Objective. The University of California Los Angeles Scleroderma Clinical Trials Consortium Gastrointestinal Tract 2.0 (GIT 2.0) instrument is a self-report tool measuring gastrointestinal (GI) quality of life in patients with systemic sclerosis (SSc). Scarce data are available on the correlation between patient-reported GI symptoms and motility dysfunction as assessed by esophageal transit scintigraphy (ETS). Methods. We evaluated the GIT 2.0 reflux scale in patients with SSc admitted to our clinic and undergoing ETS, and correlated their findings. Results.
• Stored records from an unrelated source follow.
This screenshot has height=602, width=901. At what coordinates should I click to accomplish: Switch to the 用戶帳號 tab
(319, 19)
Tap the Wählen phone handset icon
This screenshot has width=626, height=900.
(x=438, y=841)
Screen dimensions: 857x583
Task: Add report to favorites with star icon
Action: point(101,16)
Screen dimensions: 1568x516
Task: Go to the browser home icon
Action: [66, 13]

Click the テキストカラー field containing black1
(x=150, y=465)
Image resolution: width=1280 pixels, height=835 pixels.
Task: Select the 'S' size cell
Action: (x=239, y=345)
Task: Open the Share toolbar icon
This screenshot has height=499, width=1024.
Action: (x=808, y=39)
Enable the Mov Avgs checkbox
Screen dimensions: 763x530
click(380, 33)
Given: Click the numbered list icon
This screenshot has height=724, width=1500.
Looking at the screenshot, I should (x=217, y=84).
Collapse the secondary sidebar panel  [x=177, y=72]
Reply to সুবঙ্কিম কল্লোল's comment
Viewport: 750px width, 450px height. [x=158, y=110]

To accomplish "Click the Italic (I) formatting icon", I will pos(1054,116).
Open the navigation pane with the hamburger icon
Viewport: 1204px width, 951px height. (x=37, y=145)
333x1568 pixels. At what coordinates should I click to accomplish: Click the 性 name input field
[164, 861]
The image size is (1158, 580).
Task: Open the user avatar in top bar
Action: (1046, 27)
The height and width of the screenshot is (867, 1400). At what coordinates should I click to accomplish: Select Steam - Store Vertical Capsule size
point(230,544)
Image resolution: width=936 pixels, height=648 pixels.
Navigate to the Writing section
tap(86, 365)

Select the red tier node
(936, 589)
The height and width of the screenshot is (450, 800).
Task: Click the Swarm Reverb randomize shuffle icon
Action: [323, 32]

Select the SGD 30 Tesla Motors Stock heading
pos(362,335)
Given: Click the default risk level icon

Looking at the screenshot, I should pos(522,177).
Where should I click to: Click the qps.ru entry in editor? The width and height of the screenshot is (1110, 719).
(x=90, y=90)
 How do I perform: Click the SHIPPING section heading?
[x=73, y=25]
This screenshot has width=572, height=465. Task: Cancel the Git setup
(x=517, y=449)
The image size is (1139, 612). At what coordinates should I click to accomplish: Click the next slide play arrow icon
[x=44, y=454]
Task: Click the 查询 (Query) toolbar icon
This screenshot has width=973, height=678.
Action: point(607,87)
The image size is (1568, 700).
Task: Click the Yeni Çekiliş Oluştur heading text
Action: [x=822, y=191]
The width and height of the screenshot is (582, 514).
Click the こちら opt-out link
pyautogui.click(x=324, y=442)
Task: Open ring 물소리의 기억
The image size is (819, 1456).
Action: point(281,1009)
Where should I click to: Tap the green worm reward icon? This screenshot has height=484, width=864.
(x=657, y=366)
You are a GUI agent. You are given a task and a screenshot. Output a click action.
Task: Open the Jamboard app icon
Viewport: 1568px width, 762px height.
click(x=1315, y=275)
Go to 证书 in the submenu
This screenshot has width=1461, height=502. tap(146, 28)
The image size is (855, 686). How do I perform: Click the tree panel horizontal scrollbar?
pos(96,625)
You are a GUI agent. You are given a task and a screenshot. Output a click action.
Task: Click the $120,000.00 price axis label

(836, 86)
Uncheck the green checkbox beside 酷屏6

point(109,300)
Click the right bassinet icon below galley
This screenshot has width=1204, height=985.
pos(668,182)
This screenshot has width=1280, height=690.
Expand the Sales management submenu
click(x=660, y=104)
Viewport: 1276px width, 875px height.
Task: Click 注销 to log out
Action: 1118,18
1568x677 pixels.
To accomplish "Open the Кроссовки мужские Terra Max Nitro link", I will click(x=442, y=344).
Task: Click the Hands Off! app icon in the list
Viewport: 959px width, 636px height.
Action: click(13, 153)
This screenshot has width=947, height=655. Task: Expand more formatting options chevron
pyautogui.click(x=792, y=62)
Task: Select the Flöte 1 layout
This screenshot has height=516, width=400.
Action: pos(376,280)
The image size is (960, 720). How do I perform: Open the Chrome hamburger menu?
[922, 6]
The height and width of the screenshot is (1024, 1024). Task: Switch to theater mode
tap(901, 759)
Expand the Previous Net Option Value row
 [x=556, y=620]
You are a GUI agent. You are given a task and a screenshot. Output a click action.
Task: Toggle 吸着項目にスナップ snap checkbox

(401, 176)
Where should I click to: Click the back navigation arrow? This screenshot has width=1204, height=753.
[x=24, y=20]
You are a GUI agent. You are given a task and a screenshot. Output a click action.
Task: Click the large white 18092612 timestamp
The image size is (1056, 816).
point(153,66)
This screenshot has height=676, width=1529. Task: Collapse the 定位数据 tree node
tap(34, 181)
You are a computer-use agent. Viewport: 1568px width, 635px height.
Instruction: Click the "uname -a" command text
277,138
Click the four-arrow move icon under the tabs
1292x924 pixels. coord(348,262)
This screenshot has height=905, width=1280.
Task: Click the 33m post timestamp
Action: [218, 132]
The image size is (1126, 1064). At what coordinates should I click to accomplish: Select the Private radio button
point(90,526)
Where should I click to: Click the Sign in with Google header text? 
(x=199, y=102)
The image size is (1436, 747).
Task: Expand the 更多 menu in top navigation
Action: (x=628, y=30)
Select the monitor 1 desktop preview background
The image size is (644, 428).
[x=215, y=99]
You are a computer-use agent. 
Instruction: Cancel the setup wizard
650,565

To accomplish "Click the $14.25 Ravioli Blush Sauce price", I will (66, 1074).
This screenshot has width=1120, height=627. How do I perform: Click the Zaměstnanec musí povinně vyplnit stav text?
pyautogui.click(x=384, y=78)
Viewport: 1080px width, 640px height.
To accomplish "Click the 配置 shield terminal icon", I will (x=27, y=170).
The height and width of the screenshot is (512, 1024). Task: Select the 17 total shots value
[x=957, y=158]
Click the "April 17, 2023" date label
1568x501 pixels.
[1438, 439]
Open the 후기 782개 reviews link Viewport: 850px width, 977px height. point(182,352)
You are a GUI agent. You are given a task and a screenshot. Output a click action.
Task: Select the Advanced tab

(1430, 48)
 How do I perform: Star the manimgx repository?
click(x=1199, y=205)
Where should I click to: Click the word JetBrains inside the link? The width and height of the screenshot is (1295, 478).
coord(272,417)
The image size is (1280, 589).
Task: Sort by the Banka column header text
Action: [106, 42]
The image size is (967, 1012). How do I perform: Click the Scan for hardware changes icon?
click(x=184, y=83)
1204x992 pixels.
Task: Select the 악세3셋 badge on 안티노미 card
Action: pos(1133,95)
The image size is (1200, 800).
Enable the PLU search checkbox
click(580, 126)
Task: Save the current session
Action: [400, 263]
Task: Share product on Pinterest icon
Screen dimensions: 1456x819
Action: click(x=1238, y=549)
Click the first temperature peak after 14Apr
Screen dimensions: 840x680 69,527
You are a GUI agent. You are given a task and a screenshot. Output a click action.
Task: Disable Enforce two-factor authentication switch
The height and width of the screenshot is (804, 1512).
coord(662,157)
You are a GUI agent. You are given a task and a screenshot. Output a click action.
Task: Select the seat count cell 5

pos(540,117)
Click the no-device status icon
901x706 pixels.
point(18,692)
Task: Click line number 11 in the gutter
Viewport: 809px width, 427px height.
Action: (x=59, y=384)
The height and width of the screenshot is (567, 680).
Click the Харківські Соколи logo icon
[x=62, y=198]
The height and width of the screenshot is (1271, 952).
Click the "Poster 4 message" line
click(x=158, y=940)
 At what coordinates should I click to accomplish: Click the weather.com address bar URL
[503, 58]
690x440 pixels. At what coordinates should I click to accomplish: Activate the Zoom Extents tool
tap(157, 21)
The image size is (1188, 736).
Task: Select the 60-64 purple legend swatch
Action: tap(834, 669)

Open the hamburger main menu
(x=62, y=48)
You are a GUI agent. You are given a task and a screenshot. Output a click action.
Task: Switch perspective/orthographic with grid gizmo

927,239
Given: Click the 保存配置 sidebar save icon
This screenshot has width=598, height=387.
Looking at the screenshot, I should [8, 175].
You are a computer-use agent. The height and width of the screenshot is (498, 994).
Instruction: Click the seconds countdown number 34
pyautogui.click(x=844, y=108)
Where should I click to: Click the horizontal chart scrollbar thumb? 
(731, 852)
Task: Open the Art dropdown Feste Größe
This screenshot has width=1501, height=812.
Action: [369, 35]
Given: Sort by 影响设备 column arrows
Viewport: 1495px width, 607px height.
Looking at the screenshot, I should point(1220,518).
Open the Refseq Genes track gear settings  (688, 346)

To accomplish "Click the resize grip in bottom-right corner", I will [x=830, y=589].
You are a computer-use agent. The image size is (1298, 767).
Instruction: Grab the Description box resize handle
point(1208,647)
Thirty-one patients with SSc undergoing ETS were included. Twenty-seven were female, and 9 had diffuse cutaneous SSc. Twenty-six of 31 (84%) patients had a delayed transit and an abnormal esophageal emptying activity (EA); they also had a higher GIT 2.0 reflux score (P = 0.04). Mean EA percentage was higher in patients with none to mild GIT 2.0 reflux score (81.1 [SD 11.5]) than in those with moderate (55.7 [SD 17.8], P = 0.003) and severe to very severe scores (55.8 [SD 19.7], P = 0.002). The percentage of esoph-ageal EA negatively correlated with the GIT 2.0 reflux score (r = -0.68, P < 0.0001), but it did not correlate with the other GIT 2.0 scales and the total GIT 2.0 score. Conclusion. SSc patients with impaired ETS findings have a higher GIT 2.0 reflux score. The GIT 2.0 is a complementary tool for objective measurement of esophageal involvement that can be easily administered in day-to-day clinical assessment.